#### REQUIREMENT
Print the records below exactly, omitting all pictures.

(Data items)

⁂

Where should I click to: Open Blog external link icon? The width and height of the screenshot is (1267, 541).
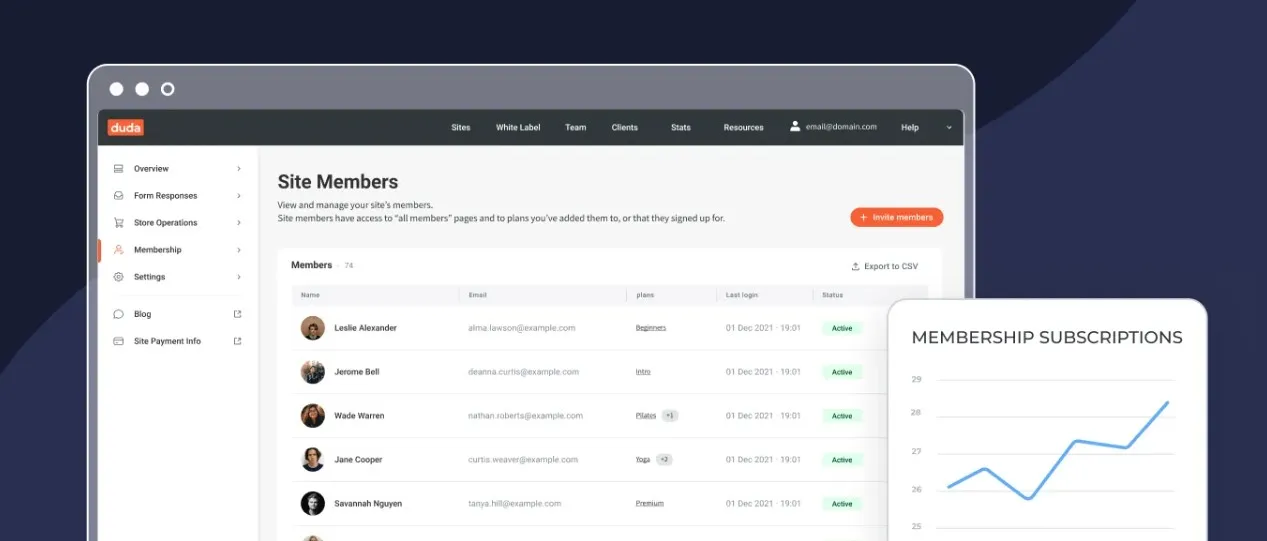tap(238, 314)
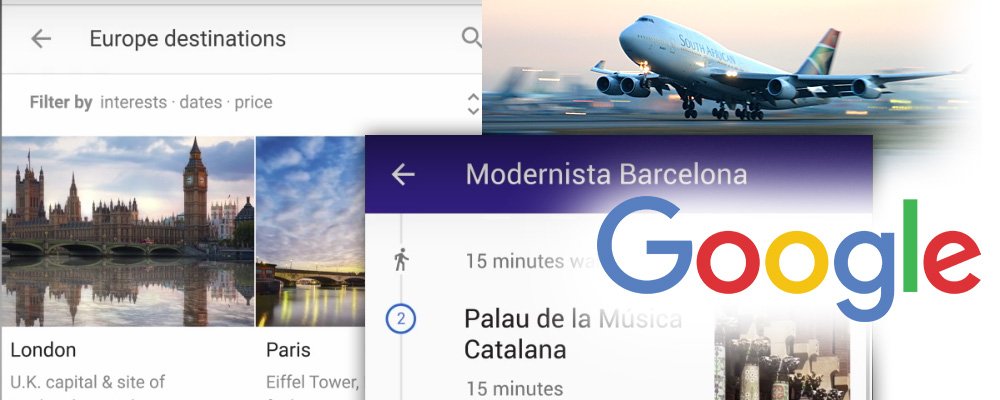The height and width of the screenshot is (400, 1000).
Task: Select the walking person icon
Action: pos(401,260)
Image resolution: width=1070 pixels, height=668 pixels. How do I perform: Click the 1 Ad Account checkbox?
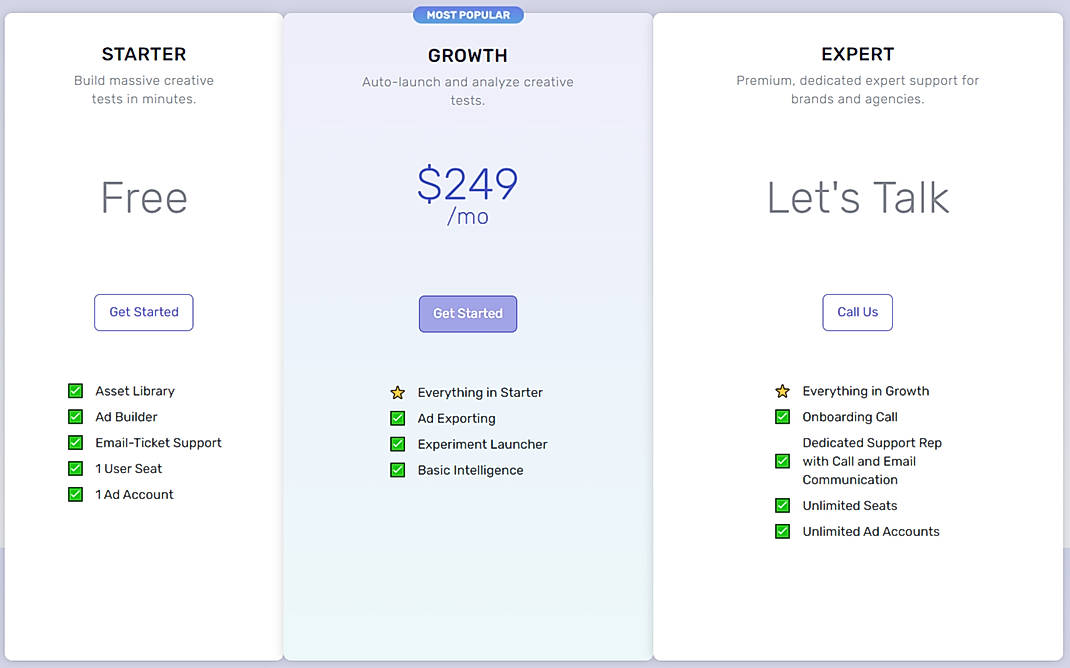[x=75, y=494]
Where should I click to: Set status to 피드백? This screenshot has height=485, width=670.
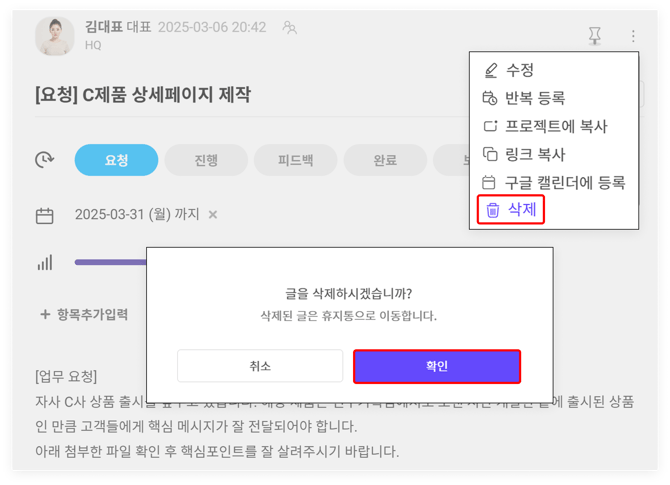tap(295, 160)
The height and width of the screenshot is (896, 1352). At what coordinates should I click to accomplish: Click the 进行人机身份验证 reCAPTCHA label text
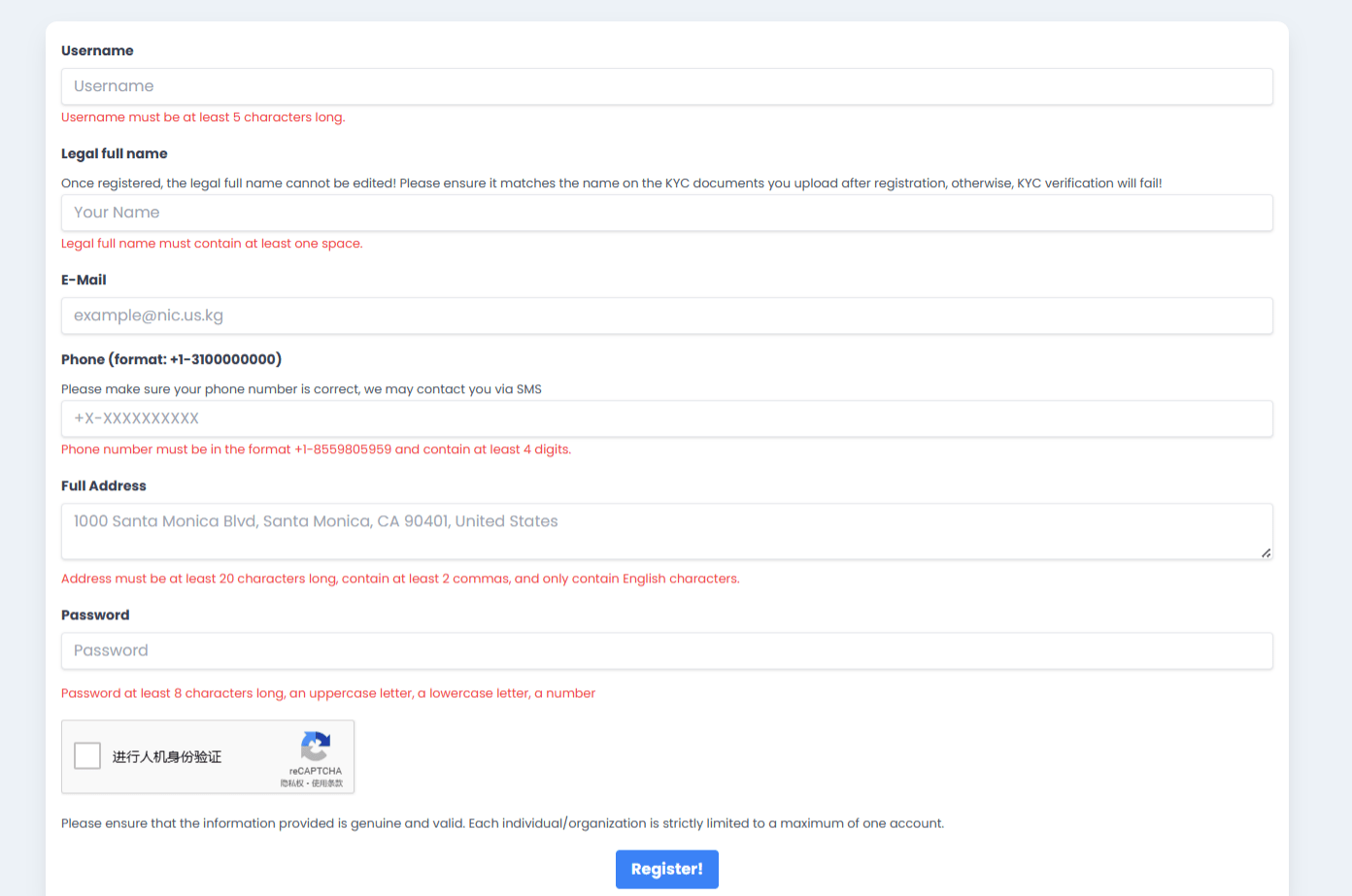tap(167, 757)
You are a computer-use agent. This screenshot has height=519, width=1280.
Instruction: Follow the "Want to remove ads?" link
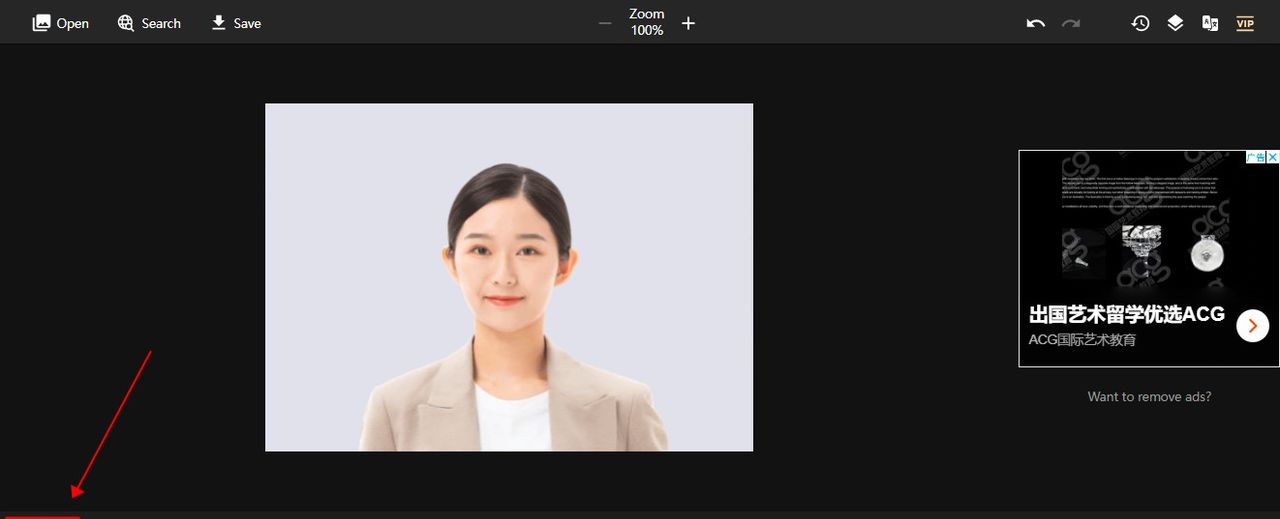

⁂

#### PROBLEM SOLUTION
Where should I click to: Open Blog external link icon? The width and height of the screenshot is (1267, 541).
tap(238, 314)
The height and width of the screenshot is (400, 1000).
Task: Select the walking person icon
Action: pos(401,260)
Image resolution: width=1070 pixels, height=668 pixels. How do I perform: Click the 1 Ad Account checkbox?
[x=75, y=494]
Where should I click to: Set status to 피드백? This screenshot has height=485, width=670.
tap(295, 160)
The height and width of the screenshot is (896, 1352). At what coordinates should I click to accomplish: Click the 进行人机身份验证 reCAPTCHA label text
tap(167, 757)
You are a computer-use agent. This screenshot has height=519, width=1280.
Instruction: Follow the "Want to remove ads?" link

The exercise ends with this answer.